▶ **Directions for this task**: Transcribe the data exactly.
━━━━━━
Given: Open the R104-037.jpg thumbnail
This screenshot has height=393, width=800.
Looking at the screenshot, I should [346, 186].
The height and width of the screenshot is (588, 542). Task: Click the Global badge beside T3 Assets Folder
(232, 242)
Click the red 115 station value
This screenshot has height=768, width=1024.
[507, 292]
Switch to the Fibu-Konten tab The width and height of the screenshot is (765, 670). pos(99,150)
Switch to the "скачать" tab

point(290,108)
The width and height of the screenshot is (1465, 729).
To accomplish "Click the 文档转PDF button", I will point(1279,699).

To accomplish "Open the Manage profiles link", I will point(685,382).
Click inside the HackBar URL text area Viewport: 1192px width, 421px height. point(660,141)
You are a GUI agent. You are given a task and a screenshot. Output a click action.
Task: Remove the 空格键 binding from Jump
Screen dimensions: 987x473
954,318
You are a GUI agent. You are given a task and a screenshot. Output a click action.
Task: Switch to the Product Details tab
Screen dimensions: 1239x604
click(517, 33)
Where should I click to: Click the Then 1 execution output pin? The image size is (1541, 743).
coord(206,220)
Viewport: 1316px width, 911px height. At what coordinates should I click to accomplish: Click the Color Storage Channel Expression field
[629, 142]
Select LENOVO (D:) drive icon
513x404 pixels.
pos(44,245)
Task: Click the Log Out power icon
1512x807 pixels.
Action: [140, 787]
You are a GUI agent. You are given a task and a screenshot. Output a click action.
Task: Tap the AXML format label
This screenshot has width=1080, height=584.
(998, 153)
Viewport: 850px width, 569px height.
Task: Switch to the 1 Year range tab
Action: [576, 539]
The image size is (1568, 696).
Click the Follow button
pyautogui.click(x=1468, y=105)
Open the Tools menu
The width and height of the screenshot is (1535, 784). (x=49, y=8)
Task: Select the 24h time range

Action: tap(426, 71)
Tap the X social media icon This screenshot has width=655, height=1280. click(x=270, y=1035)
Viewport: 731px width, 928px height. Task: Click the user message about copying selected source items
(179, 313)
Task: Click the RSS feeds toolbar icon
━━━━━━
▶ **Written solution**:
Given: Open the R104-037.jpg thumbnail
This screenshot has height=393, width=800.
Looking at the screenshot, I should [346, 186].
The height and width of the screenshot is (588, 542). Task: Click the Global badge beside T3 Assets Folder
(232, 242)
Click the red 115 station value
This screenshot has height=768, width=1024.
[507, 292]
Switch to the Fibu-Konten tab The width and height of the screenshot is (765, 670). pos(99,150)
Switch to the "скачать" tab

point(290,108)
The width and height of the screenshot is (1465, 729).
To accomplish "Click the 文档转PDF button", I will point(1279,699).

To accomplish "Open the Manage profiles link", I will point(685,382).
Click inside the HackBar URL text area Viewport: 1192px width, 421px height. point(660,141)
You are a GUI agent. You are given a task and a screenshot. Output a click action.
Task: Remove the 空格键 binding from Jump
Screen dimensions: 987x473
954,318
You are a GUI agent. You are given a task and a screenshot. Output a click action.
Task: Switch to the Product Details tab
Screen dimensions: 1239x604
click(517, 33)
Where should I click to: Click the Then 1 execution output pin? The image size is (1541, 743).
coord(206,220)
Viewport: 1316px width, 911px height. At what coordinates should I click to accomplish: Click the Color Storage Channel Expression field
[629, 142]
Select LENOVO (D:) drive icon
513x404 pixels.
pos(44,245)
Task: Click the Log Out power icon
1512x807 pixels.
Action: [140, 787]
You are a GUI agent. You are given a task and a screenshot. Output a click action.
Task: Tap the AXML format label
This screenshot has width=1080, height=584.
(998, 153)
Viewport: 850px width, 569px height.
Task: Switch to the 1 Year range tab
Action: [576, 539]
The image size is (1568, 696).
Click the Follow button
pyautogui.click(x=1468, y=105)
Open the Tools menu
The width and height of the screenshot is (1535, 784). (x=49, y=8)
Task: Select the 24h time range

Action: tap(426, 71)
Tap the X social media icon This screenshot has width=655, height=1280. click(x=270, y=1035)
Viewport: 731px width, 928px height. Task: Click the user message about copying selected source items
(179, 313)
Task: Click the RSS feeds toolbar icon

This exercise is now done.